As with so many things, the Churchill story is slightly more complex than is often told. In 1943, Churchill was in his seventieth year and in what can fairly be described as a stressful job. He was overweight, a heavy smoker and drinker (and, one presumes, a stranger to the gym). He was clearly vulnerable and had had an earlier bout of streptococcal pneumonia in February 1943. According to a recent account of the February infection (Journal of the Royal College of Physicians of Edinburgh 2017; 47, 388–94), based on the unpublished war diary of a nurse attending him, he was prescribed sulphathiazole (also known as M & B 760) rather than M & B 693. The same authors have also published an account of Churchill’s December, more serious, pneumonia where, based on other unpublished sources – an autobiography and a war diary, they state that Churchill was in fact given sulphadiazine in Tunis, a drug introduced by American Cyanamid in 1940. This may change an oft-repeated story, though it remains that both Churchill and his doctor refer in their published accounts of the episode to ‘M & B’ (without designating a particular number). Whatever the truth in this instance, M & B 693 undoubtedly saved many lives in the course of its use, since with the introduction of sulphonamides in the early 1940s, mortality from streptococcal pneumonia fell from 40% to 10%.
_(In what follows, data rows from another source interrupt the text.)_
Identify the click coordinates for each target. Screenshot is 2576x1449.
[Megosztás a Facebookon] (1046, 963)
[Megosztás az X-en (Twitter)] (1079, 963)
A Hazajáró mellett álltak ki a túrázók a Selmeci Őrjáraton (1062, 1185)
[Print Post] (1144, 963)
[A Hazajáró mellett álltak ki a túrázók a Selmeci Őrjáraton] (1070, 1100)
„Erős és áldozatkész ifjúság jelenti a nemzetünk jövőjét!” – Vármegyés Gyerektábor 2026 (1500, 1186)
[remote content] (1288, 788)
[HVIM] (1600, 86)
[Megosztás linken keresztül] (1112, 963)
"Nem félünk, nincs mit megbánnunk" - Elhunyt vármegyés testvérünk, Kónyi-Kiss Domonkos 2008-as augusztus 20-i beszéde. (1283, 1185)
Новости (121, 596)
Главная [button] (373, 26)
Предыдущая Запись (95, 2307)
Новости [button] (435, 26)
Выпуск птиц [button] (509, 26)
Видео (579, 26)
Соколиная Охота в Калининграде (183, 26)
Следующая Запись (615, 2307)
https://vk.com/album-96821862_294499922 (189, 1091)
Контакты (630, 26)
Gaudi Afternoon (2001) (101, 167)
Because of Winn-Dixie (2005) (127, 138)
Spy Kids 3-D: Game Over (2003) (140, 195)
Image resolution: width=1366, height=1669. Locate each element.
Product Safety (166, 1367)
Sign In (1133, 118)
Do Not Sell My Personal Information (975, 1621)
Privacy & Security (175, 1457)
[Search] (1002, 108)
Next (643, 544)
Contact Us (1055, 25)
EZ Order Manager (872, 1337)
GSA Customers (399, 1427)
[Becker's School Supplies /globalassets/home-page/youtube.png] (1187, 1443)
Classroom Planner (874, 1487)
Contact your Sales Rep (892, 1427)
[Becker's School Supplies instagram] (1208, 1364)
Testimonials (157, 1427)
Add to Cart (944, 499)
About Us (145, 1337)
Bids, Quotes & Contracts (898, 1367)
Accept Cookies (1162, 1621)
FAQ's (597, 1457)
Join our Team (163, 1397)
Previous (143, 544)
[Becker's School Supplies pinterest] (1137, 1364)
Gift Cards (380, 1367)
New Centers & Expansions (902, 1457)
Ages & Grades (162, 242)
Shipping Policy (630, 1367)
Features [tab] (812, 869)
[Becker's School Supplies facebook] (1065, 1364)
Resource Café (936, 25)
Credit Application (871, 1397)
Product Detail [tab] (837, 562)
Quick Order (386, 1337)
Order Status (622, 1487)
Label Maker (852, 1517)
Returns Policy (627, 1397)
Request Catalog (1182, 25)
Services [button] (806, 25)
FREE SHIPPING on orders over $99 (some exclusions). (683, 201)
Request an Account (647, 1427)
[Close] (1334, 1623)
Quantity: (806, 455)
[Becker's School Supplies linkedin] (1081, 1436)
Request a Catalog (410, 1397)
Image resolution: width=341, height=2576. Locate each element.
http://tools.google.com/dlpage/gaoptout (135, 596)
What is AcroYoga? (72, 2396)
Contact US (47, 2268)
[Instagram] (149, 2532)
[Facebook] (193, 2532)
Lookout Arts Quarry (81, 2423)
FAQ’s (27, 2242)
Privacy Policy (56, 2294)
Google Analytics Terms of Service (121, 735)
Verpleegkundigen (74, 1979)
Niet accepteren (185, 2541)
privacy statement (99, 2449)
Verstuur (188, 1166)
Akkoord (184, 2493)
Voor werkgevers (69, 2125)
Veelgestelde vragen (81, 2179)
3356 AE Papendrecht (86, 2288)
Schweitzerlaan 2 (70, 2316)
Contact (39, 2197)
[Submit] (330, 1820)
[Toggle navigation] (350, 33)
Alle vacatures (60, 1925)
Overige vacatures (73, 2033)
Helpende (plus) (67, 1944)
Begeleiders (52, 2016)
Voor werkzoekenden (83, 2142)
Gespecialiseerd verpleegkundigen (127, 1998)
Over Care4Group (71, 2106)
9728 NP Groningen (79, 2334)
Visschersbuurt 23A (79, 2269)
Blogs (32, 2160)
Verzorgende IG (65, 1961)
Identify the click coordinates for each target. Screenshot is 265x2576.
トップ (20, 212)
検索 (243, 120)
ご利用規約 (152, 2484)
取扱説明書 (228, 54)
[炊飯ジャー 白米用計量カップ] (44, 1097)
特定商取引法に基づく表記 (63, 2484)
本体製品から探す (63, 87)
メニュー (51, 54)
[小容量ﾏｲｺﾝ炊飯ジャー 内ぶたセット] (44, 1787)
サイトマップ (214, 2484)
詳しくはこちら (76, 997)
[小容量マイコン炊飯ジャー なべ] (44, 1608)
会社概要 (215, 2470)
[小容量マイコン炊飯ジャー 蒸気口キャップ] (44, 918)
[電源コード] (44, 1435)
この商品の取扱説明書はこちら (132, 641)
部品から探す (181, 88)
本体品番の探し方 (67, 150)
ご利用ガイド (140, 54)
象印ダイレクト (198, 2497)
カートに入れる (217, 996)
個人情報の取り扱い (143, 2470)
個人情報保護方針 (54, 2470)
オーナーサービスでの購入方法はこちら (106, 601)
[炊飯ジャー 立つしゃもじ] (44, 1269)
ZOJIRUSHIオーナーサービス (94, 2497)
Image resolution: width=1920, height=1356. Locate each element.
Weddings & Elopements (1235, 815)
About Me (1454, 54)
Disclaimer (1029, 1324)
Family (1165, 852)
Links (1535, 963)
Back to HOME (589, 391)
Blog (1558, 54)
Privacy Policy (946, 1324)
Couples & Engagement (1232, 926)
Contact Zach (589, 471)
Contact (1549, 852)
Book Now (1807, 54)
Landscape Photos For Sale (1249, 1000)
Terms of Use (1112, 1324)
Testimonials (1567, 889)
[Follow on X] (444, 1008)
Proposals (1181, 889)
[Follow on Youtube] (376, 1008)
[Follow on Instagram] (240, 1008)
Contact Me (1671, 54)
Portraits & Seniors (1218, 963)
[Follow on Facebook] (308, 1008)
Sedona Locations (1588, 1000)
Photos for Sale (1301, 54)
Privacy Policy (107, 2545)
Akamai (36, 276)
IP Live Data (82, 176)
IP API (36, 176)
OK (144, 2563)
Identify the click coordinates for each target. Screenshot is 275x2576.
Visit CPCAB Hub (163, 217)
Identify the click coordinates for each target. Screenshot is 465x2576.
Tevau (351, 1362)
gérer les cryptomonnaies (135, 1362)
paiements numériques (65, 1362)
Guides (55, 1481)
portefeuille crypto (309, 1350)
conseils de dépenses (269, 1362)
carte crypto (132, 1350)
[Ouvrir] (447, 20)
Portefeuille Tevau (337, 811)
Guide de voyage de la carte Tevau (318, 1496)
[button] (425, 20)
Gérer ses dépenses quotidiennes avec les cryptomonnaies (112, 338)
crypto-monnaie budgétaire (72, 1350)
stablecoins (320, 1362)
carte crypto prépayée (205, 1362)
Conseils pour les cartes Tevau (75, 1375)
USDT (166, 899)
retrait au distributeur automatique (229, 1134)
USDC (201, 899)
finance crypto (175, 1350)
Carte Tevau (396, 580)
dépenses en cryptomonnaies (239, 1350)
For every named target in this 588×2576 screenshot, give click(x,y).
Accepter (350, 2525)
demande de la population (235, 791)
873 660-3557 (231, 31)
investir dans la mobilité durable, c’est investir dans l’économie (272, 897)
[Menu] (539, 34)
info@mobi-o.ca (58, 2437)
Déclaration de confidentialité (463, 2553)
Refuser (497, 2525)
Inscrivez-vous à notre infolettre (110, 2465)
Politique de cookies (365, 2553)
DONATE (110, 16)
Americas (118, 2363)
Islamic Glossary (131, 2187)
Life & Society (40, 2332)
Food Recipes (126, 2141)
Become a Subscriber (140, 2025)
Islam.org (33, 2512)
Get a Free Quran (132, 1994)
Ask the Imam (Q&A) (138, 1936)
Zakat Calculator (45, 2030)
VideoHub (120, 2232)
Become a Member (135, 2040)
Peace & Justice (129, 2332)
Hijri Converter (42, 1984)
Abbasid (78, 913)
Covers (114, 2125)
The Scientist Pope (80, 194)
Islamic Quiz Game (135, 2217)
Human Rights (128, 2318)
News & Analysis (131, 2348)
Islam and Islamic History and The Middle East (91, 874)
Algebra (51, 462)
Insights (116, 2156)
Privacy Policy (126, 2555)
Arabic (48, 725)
Though Ford remain in Dagenham in a much reduced presence, the May & Baker factory has gone. The company had become a wholly owned subsidiary of Poulenc Frères, later Rhône Poulenc, in the 1920s and ended its life in Dagenham in 2013 as Sanofi Aventis. The name lives on however in ‘May & Baker Nigeria’ and in a Dagenham-based football team playing in the Eastern Counties League, from whose ranks, who knows, another Bobby Moore may emerge.